── Material supplied
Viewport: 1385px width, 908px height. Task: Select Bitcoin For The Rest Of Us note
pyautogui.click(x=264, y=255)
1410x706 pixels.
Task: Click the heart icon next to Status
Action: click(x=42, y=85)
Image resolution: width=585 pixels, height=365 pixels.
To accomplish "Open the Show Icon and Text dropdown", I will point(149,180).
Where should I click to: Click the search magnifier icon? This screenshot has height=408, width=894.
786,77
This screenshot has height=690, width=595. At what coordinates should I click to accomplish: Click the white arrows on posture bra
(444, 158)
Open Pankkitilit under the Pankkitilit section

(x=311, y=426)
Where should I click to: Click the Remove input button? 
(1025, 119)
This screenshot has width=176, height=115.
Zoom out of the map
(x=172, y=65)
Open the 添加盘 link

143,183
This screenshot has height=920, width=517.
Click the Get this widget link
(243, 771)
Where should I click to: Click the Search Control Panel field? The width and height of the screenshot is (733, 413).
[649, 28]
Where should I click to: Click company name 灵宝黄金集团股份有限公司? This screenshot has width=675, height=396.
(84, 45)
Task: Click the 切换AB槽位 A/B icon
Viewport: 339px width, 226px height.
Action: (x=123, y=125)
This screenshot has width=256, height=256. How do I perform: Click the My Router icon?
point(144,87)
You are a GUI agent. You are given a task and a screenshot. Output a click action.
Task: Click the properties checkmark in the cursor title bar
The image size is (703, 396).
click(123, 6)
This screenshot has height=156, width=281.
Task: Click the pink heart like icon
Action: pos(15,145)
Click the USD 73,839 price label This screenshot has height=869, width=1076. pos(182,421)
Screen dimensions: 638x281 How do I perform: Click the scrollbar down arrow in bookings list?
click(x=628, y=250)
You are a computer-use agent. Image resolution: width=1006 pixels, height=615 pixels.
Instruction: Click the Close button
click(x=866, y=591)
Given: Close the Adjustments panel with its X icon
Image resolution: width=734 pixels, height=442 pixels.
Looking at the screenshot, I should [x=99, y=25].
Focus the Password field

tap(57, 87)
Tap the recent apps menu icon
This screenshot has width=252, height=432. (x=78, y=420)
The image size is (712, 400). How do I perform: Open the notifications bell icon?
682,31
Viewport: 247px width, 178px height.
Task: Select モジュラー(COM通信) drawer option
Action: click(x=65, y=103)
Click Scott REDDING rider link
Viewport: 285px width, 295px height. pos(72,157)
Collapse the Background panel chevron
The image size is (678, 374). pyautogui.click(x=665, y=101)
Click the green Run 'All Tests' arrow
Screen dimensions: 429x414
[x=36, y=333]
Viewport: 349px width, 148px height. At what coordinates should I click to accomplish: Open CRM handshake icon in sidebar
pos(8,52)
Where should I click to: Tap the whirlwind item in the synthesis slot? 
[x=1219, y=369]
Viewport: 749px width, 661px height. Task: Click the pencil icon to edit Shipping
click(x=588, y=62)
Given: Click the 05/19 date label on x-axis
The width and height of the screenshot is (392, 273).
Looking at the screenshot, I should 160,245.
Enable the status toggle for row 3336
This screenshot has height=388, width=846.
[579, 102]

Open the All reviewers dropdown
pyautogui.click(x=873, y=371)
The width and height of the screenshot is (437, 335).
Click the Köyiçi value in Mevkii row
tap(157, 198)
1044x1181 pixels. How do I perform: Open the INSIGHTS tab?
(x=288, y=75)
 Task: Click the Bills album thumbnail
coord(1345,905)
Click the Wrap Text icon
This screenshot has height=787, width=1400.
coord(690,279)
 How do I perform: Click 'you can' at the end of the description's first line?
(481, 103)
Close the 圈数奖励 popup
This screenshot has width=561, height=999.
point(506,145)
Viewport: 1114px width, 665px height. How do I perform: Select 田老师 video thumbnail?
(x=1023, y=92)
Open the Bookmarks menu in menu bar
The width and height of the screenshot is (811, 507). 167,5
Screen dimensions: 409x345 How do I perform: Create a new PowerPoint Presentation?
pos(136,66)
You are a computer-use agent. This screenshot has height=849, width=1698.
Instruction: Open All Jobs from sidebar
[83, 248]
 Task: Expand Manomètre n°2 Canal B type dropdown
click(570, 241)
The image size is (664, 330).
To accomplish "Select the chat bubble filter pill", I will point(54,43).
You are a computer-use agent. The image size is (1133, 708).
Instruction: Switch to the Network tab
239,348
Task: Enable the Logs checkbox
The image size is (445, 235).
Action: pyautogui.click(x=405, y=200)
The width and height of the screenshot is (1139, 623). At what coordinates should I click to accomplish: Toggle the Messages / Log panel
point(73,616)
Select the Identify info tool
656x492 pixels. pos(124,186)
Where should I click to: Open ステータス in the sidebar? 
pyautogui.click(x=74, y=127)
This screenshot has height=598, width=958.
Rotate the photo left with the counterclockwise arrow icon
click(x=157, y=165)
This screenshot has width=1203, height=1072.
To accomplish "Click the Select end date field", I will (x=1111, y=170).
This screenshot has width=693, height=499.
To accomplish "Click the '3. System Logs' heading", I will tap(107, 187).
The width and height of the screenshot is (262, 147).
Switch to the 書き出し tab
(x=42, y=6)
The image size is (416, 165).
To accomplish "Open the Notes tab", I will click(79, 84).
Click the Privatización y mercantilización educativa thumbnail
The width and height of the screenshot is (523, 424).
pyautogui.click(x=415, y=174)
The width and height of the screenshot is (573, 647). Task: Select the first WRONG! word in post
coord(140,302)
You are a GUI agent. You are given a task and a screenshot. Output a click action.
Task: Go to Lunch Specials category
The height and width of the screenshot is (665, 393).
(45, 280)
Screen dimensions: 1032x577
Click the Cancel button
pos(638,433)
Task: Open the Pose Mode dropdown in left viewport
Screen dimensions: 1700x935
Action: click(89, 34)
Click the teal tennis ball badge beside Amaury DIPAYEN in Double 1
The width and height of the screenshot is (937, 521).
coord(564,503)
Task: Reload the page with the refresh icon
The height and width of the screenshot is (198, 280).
────
* _The problem_
Quote each line of the records above verbatim, without any alteration.

* _Exercise answer_
Viewport: 1385px width, 908px height. Task: Select Bitcoin For The Rest Of Us note
pyautogui.click(x=264, y=255)
1410x706 pixels.
Task: Click the heart icon next to Status
Action: click(x=42, y=85)
Image resolution: width=585 pixels, height=365 pixels.
To accomplish "Open the Show Icon and Text dropdown", I will point(149,180).
Where should I click to: Click the search magnifier icon? This screenshot has height=408, width=894.
786,77
This screenshot has height=690, width=595. At what coordinates should I click to accomplish: Click the white arrows on posture bra
(444, 158)
Open Pankkitilit under the Pankkitilit section

(x=311, y=426)
Where should I click to: Click the Remove input button? 
(1025, 119)
This screenshot has width=176, height=115.
Zoom out of the map
(x=172, y=65)
Open the 添加盘 link

143,183
This screenshot has height=920, width=517.
Click the Get this widget link
(243, 771)
Where should I click to: Click the Search Control Panel field? The width and height of the screenshot is (733, 413).
[649, 28]
Where should I click to: Click company name 灵宝黄金集团股份有限公司? This screenshot has width=675, height=396.
(84, 45)
Task: Click the 切换AB槽位 A/B icon
Viewport: 339px width, 226px height.
Action: (x=123, y=125)
This screenshot has width=256, height=256. How do I perform: Click the My Router icon?
point(144,87)
You are a GUI agent. You are given a task and a screenshot. Output a click action.
Task: Click the properties checkmark in the cursor title bar
The image size is (703, 396).
click(123, 6)
This screenshot has height=156, width=281.
Task: Click the pink heart like icon
Action: pos(15,145)
Click the USD 73,839 price label This screenshot has height=869, width=1076. pos(182,421)
Screen dimensions: 638x281 How do I perform: Click the scrollbar down arrow in bookings list?
click(x=628, y=250)
You are a computer-use agent. Image resolution: width=1006 pixels, height=615 pixels.
Instruction: Click the Close button
click(x=866, y=591)
Given: Close the Adjustments panel with its X icon
Image resolution: width=734 pixels, height=442 pixels.
Looking at the screenshot, I should [x=99, y=25].
Focus the Password field

tap(57, 87)
Tap the recent apps menu icon
This screenshot has width=252, height=432. (x=78, y=420)
The image size is (712, 400). How do I perform: Open the notifications bell icon?
682,31
Viewport: 247px width, 178px height.
Task: Select モジュラー(COM通信) drawer option
Action: click(x=65, y=103)
Click Scott REDDING rider link
Viewport: 285px width, 295px height. pos(72,157)
Collapse the Background panel chevron
The image size is (678, 374). pyautogui.click(x=665, y=101)
Click the green Run 'All Tests' arrow
Screen dimensions: 429x414
[x=36, y=333]
Viewport: 349px width, 148px height. At what coordinates should I click to accomplish: Open CRM handshake icon in sidebar
pos(8,52)
Where should I click to: Tap the whirlwind item in the synthesis slot? 
[x=1219, y=369]
Viewport: 749px width, 661px height. Task: Click the pencil icon to edit Shipping
click(x=588, y=62)
Given: Click the 05/19 date label on x-axis
The width and height of the screenshot is (392, 273).
Looking at the screenshot, I should 160,245.
Enable the status toggle for row 3336
This screenshot has height=388, width=846.
[579, 102]

Open the All reviewers dropdown
pyautogui.click(x=873, y=371)
The width and height of the screenshot is (437, 335).
Click the Köyiçi value in Mevkii row
tap(157, 198)
1044x1181 pixels. How do I perform: Open the INSIGHTS tab?
(x=288, y=75)
 Task: Click the Bills album thumbnail
coord(1345,905)
Click the Wrap Text icon
This screenshot has height=787, width=1400.
coord(690,279)
 How do I perform: Click 'you can' at the end of the description's first line?
(481, 103)
Close the 圈数奖励 popup
This screenshot has width=561, height=999.
point(506,145)
Viewport: 1114px width, 665px height. How do I perform: Select 田老师 video thumbnail?
(x=1023, y=92)
Open the Bookmarks menu in menu bar
The width and height of the screenshot is (811, 507). 167,5
Screen dimensions: 409x345 How do I perform: Create a new PowerPoint Presentation?
pos(136,66)
You are a computer-use agent. This screenshot has height=849, width=1698.
Instruction: Open All Jobs from sidebar
[83, 248]
 Task: Expand Manomètre n°2 Canal B type dropdown
click(570, 241)
The image size is (664, 330).
To accomplish "Select the chat bubble filter pill", I will point(54,43).
You are a computer-use agent. The image size is (1133, 708).
Instruction: Switch to the Network tab
239,348
Task: Enable the Logs checkbox
The image size is (445, 235).
Action: pyautogui.click(x=405, y=200)
The width and height of the screenshot is (1139, 623). At what coordinates should I click to accomplish: Toggle the Messages / Log panel
point(73,616)
Select the Identify info tool
656x492 pixels. pos(124,186)
Where should I click to: Open ステータス in the sidebar? 
pyautogui.click(x=74, y=127)
This screenshot has height=598, width=958.
Rotate the photo left with the counterclockwise arrow icon
click(x=157, y=165)
This screenshot has width=1203, height=1072.
To accomplish "Click the Select end date field", I will (x=1111, y=170).
This screenshot has width=693, height=499.
To accomplish "Click the '3. System Logs' heading", I will tap(107, 187).
The width and height of the screenshot is (262, 147).
Switch to the 書き出し tab
(x=42, y=6)
The image size is (416, 165).
To accomplish "Open the Notes tab", I will click(79, 84).
Click the Privatización y mercantilización educativa thumbnail
The width and height of the screenshot is (523, 424).
pyautogui.click(x=415, y=174)
The width and height of the screenshot is (573, 647). Task: Select the first WRONG! word in post
coord(140,302)
You are a GUI agent. You are given a task and a screenshot. Output a click action.
Task: Go to Lunch Specials category
The height and width of the screenshot is (665, 393).
(45, 280)
Screen dimensions: 1032x577
Click the Cancel button
pos(638,433)
Task: Open the Pose Mode dropdown in left viewport
Screen dimensions: 1700x935
Action: click(89, 34)
Click the teal tennis ball badge beside Amaury DIPAYEN in Double 1
The width and height of the screenshot is (937, 521).
coord(564,503)
Task: Reload the page with the refresh icon
The height and width of the screenshot is (198, 280).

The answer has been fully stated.